**SUPPLIED TEXT**
-------

In nautical and seafaring contexts, a ship’s bridge is an elevated platform from which the captain steers. From the bridge, the captain has a broad view of the ship and its surroundings, plus easy access to navigational tools. The captain has an enhanced perspective from which they can guide the crew, passengers, and cargo to its destination.

Captains use information from the ship’s operational tools along with their knowledge of the waters the ship is navigating, and in consideration of the people on board, working within the boundaries of the journey’s purpose and timeframe, abilities and limits of the ship’s crew, the nature of any cargo, and resources available for the voyage. Taking all this into account, the captain makes in-the-moment decisions and mid-course-corrections to steer through whatever is encountered along the way.

When applied to evaluation and learning this definition of a bridge conjures notions of complex system evaluations, which is common across most of Inspiring Communities (IC).

When asked to comment on the Ship’s Bridge metaphor, Executive Director Louise Adongo said that steering the IC ship with its strong culture of evaluation means all hands on deck as every member of the IC team has a role to play, although not everyone always plays every role. By integrating evaluation and learning in the collective work of the organization, IC team members collaborate to build the content for reflection, learning, evolution of the organization and transformation of systems. Doing so allows IC to benefit from sound evaluation practices and useful reports that are context-appropriate, timely, and relevant for navigating the organization’s journey, while also being used as a tool for engaging partners and collaborators to achieve the broader vision of the organization.

In this post, I use the Ship’s Bridge definition to share how IC has managed this approach to evaluation and learning, while linking observations of IC’s evaluation practice to current thinking in the field of evaluation.

Being a bridge: Navigating the seas as an Intermediary

IC has recently come to a renewed understanding of itself as an Intermediary Organization supporting equitable systems change. This means their work is focused not only at influencing policy and practices that support equitable systems change, but also at the formal and informal social structures, power dynamics, mental models, and institutional norms that hold systems in place and create barriers to transformation[1]. The obstacles IC encounters and works to overcome are found at all levels of systems, and across diverse issues and sectors including: social connection, agency, hope, resilience and trust, housing, transportation and mobility, climate change, youth employment, youth mental health, immigration and belonging, and arts based approaches to community vitality (to name a few).

IC is not alone in navigating these oceans; currently, many organizations are shaped by a context in which ‘facts’ are uncertain, complexity is the norm, values are disputable and unstable, stakes are high, processes of argumentation and bargaining between interest groups is common, and decisions are urgent[2]. However, Intermediaries like IC navigate many intersecting waters while also actively and purposefully shaping how those waters interact and flow to allow for a more equitable system to emerge.

-------

Records excerpted from a collection:
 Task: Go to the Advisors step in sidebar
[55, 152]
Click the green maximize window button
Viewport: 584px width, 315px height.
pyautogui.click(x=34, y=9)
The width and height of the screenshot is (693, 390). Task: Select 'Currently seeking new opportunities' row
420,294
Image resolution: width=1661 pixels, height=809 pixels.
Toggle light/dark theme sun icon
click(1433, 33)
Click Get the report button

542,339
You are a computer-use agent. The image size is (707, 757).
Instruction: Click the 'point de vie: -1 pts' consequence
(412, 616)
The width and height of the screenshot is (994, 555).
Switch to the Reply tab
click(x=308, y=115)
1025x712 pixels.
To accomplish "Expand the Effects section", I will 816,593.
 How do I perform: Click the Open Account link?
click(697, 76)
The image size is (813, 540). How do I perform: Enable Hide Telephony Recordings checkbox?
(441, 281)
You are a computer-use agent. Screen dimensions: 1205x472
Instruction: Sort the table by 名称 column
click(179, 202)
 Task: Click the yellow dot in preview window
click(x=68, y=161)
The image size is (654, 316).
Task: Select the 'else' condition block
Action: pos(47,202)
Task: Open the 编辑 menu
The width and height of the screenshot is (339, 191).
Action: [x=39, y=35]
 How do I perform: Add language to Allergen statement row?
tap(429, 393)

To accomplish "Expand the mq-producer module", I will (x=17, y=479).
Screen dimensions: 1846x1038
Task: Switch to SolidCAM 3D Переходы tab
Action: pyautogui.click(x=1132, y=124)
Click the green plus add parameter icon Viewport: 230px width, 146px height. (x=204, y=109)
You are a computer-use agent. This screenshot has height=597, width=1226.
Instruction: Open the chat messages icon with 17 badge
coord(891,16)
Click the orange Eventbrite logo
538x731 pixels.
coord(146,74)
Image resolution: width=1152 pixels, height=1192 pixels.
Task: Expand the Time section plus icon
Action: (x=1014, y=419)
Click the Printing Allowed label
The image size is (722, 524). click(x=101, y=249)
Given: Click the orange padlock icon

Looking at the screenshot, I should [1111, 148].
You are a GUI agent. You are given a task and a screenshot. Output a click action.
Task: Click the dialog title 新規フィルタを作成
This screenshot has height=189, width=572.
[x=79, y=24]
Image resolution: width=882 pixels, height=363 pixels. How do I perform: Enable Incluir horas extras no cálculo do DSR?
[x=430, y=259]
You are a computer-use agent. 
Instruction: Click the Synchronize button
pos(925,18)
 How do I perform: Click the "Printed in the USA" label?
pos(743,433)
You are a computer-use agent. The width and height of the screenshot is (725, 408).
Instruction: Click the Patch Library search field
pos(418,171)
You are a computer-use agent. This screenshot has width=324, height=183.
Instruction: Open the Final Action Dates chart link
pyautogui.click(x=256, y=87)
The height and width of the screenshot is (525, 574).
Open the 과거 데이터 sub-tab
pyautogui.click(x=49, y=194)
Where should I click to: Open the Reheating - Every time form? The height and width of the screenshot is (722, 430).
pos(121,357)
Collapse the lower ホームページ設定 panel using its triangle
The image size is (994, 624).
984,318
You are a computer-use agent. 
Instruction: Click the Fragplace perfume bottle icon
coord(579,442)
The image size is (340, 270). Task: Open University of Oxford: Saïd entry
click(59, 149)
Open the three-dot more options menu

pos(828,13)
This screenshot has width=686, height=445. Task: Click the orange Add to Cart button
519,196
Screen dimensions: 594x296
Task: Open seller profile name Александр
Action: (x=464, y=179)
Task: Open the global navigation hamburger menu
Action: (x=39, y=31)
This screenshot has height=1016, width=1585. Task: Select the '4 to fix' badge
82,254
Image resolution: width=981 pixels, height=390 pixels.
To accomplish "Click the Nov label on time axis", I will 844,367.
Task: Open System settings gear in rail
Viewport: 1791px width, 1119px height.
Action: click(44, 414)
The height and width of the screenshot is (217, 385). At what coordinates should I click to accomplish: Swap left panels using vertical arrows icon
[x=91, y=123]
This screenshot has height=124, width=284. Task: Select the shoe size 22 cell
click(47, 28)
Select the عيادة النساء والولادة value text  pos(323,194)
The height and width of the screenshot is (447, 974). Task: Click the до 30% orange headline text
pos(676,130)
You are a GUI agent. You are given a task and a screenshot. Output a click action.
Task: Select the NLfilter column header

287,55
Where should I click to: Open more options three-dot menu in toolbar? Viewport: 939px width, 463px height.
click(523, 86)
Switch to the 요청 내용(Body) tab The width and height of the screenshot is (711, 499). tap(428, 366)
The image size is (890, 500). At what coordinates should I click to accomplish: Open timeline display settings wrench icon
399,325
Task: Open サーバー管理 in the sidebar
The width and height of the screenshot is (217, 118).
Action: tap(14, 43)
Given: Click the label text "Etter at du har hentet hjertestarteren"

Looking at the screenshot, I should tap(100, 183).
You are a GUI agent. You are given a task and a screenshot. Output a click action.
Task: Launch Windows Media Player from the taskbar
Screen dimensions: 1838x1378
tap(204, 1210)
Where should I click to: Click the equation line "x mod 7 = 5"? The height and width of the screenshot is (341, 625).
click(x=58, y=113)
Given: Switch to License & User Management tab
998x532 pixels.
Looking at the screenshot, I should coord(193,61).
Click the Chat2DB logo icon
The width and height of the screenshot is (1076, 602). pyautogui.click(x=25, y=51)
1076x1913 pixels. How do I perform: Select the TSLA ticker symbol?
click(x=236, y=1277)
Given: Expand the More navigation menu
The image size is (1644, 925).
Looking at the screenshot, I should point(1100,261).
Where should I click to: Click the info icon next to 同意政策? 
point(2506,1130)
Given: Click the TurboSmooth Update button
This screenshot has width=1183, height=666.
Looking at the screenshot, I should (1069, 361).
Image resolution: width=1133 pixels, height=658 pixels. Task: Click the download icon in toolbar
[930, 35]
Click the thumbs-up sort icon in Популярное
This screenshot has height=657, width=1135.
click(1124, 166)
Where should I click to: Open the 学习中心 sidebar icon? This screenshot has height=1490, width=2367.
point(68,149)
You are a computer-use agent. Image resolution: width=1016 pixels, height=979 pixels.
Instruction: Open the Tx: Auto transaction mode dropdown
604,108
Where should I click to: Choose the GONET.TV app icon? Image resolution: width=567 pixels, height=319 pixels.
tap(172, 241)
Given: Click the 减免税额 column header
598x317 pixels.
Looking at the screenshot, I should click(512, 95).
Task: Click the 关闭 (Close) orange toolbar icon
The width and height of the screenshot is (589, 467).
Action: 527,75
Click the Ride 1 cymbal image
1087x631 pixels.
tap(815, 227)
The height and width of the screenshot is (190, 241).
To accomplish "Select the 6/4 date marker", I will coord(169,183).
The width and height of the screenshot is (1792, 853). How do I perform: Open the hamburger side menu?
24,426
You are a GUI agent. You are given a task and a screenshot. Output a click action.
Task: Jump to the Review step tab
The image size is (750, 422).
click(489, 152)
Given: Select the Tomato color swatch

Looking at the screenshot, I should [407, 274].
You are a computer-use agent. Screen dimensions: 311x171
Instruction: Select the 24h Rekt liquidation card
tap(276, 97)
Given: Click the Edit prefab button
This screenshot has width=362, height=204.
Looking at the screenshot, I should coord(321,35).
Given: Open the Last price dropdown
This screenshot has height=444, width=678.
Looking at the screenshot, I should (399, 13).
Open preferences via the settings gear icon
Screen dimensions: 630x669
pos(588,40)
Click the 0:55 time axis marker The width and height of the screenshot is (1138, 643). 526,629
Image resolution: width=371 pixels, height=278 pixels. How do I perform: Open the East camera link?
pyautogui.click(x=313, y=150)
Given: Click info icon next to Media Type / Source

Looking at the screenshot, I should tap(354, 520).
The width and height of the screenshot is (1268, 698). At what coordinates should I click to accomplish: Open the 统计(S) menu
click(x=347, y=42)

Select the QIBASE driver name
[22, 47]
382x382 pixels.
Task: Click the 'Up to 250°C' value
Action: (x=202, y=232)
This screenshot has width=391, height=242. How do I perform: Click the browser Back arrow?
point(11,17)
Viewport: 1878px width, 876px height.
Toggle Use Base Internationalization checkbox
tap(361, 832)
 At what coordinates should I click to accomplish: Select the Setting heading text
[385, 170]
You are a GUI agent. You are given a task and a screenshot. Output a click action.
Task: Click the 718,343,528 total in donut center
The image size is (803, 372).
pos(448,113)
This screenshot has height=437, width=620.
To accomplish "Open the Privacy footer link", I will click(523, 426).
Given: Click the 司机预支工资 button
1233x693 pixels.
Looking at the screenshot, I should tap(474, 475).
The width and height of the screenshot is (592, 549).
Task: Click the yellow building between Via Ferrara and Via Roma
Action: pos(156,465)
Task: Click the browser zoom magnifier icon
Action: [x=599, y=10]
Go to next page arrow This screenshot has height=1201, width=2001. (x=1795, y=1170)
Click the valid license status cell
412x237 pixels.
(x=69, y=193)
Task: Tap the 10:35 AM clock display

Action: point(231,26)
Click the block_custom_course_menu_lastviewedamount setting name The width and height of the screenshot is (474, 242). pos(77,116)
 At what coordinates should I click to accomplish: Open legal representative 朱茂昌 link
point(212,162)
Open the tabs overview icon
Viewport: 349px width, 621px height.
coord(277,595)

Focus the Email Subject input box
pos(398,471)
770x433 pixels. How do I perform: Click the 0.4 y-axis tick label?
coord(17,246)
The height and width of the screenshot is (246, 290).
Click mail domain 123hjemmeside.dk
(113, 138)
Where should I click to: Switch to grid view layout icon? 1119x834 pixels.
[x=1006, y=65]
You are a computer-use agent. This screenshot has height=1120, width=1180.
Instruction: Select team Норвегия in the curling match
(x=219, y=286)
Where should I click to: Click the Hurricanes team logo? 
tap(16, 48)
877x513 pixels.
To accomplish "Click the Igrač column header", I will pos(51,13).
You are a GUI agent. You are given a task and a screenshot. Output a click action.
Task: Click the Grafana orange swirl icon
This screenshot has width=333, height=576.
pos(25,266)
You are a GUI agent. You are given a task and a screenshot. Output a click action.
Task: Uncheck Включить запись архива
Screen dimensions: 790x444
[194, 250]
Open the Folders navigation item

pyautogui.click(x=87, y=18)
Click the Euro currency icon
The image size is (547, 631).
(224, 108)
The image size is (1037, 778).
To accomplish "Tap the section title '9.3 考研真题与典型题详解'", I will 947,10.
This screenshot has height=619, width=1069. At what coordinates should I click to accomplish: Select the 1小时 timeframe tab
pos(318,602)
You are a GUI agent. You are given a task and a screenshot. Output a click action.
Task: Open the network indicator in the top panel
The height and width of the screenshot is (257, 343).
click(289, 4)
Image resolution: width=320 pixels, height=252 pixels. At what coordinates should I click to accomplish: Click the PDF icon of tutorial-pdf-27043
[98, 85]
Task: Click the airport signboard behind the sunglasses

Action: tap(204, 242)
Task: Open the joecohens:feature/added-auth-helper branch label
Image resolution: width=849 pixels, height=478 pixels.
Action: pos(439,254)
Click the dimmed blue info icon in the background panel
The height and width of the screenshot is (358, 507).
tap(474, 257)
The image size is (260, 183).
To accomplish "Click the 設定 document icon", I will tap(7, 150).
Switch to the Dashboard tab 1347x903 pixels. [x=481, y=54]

-------

**WHAT YOU NEED TO DO**
1. Condense the paragraph of the passage on Inspiring Communities that begins "IC has recently come" into a short bulleted list that keeps its main facts.
2. Reproduce the portion of the passage on Inspiring Communities between "When asked to" and "of the organization.", inclusive.

**EXERCISE ANSWERS**
1.
- IC now sees itself as an Intermediary Organization supporting equitable systems change.
- Its work aims at policy and practices that support such change. It also targets the formal and informal social structures, power dynamics, mental models, and institutional norms that hold systems in place and block transformation.
- The obstacles it works to overcome appear at all levels of systems and across many issues and sectors. These include social connection, agency, hope, resilience and trust, housing, transportation and mobility, climate change, youth employment, youth mental health, immigration and belonging, and arts-based approaches to community vitality.

2.
When asked to comment on the Ship’s Bridge metaphor, Executive Director Louise Adongo said that steering the IC ship with its strong culture of evaluation means all hands on deck as every member of the IC team has a role to play, although not everyone always plays every role. By integrating evaluation and learning in the collective work of the organization, IC team members collaborate to build the content for reflection, learning, evolution of the organization and transformation of systems. Doing so allows IC to benefit from sound evaluation practices and useful reports that are context-appropriate, timely, and relevant for navigating the organization’s journey, while also being used as a tool for engaging partners and collaborators to achieve the broader vision of the organization.